Quote, exactly, the line holding "This screenshot has height=465, width=769." and all lines after it to the end of the records below. Exclude pictures.

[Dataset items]
• • •
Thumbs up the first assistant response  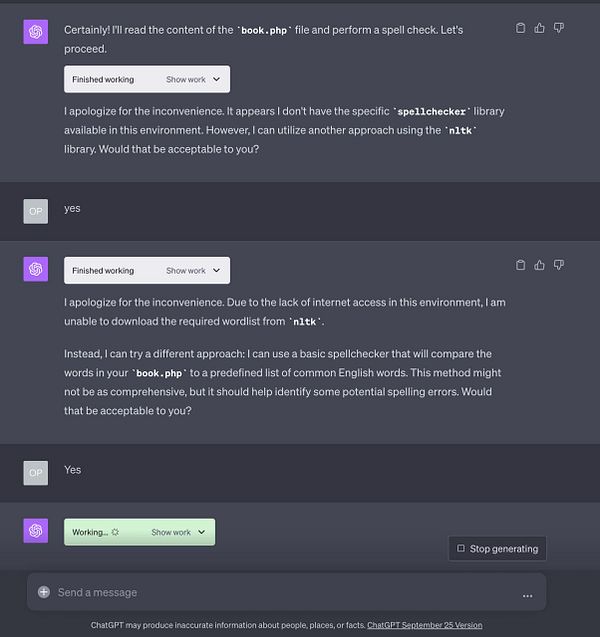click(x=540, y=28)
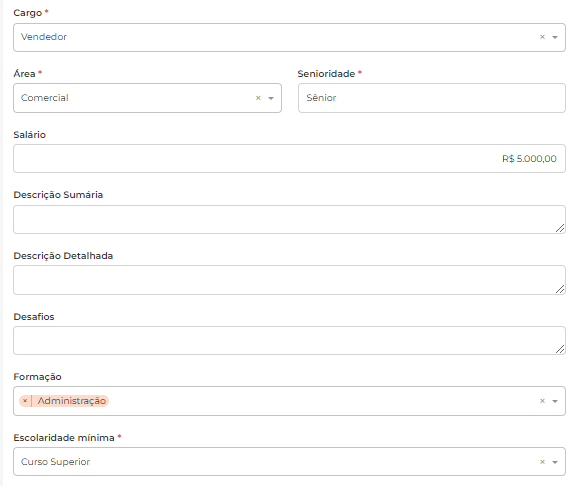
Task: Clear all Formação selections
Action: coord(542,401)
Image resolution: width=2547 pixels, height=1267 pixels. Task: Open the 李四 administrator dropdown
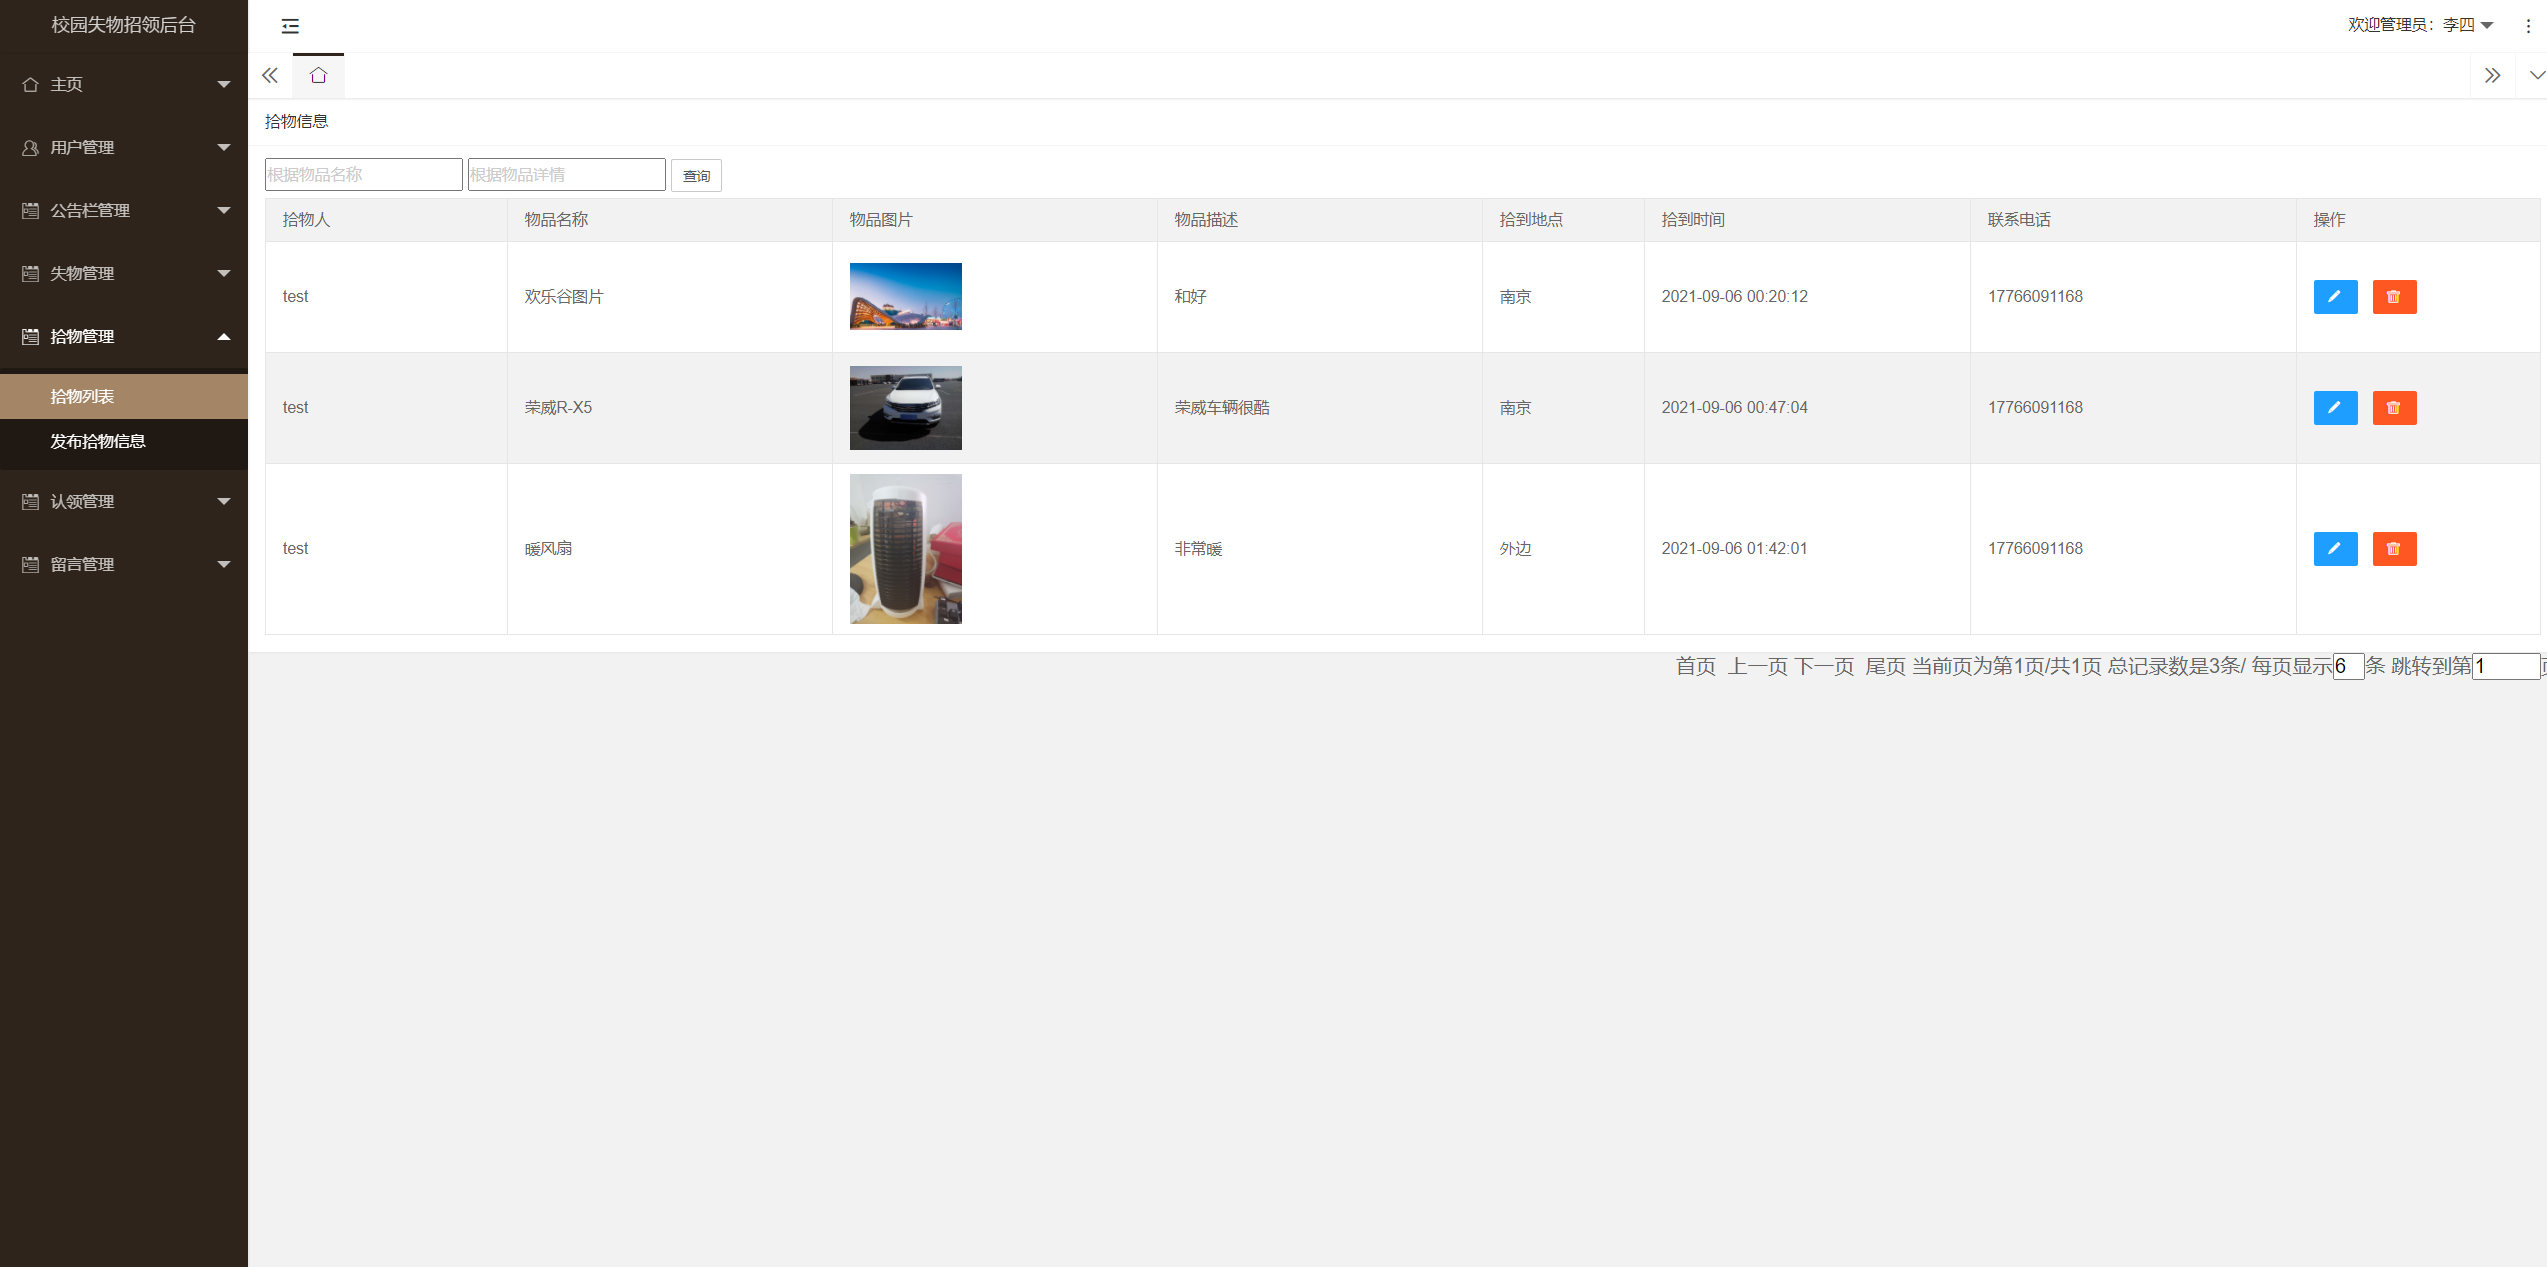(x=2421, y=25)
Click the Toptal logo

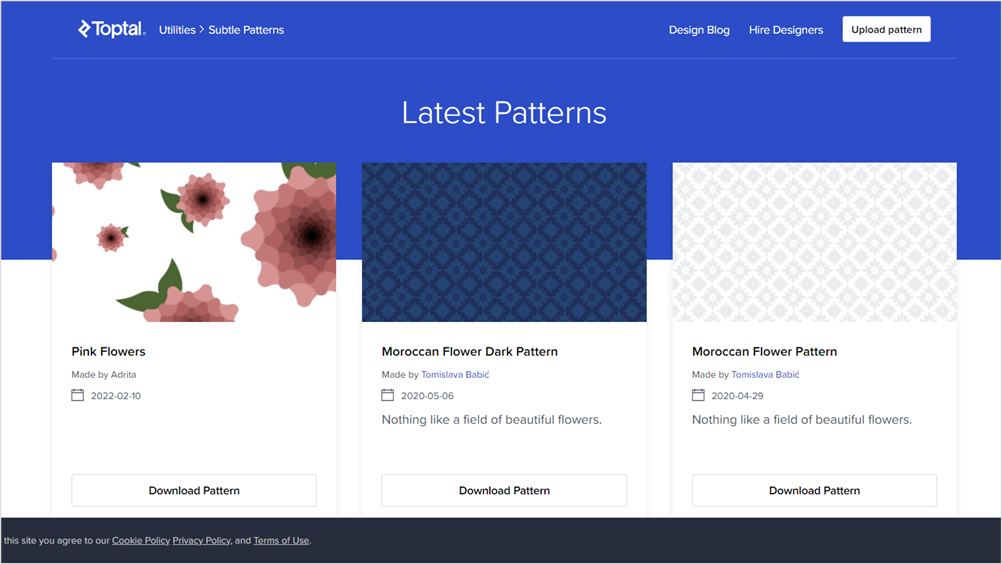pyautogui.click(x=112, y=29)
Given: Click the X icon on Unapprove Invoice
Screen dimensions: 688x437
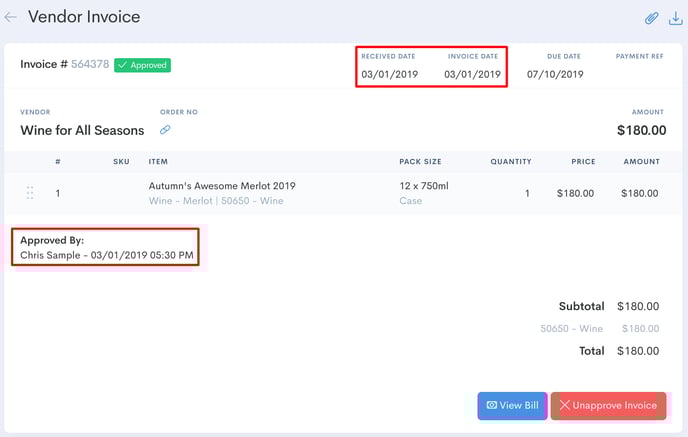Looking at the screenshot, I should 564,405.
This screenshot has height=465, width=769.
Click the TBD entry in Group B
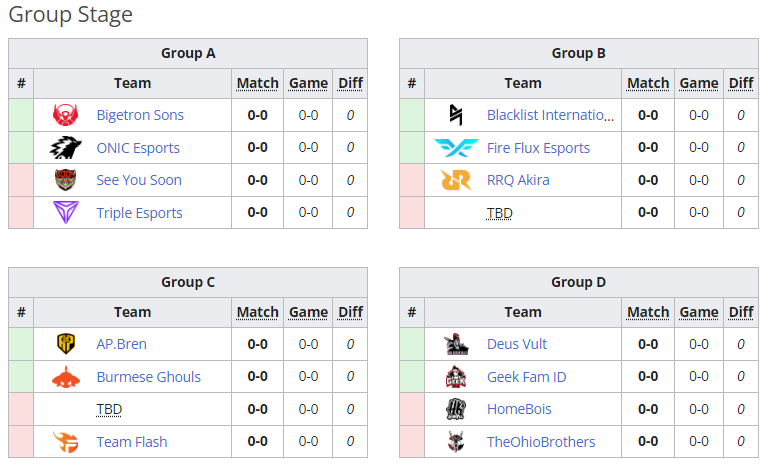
• • •
Completed exercise
This screenshot has height=465, width=769.
Click the TBD entry in Group B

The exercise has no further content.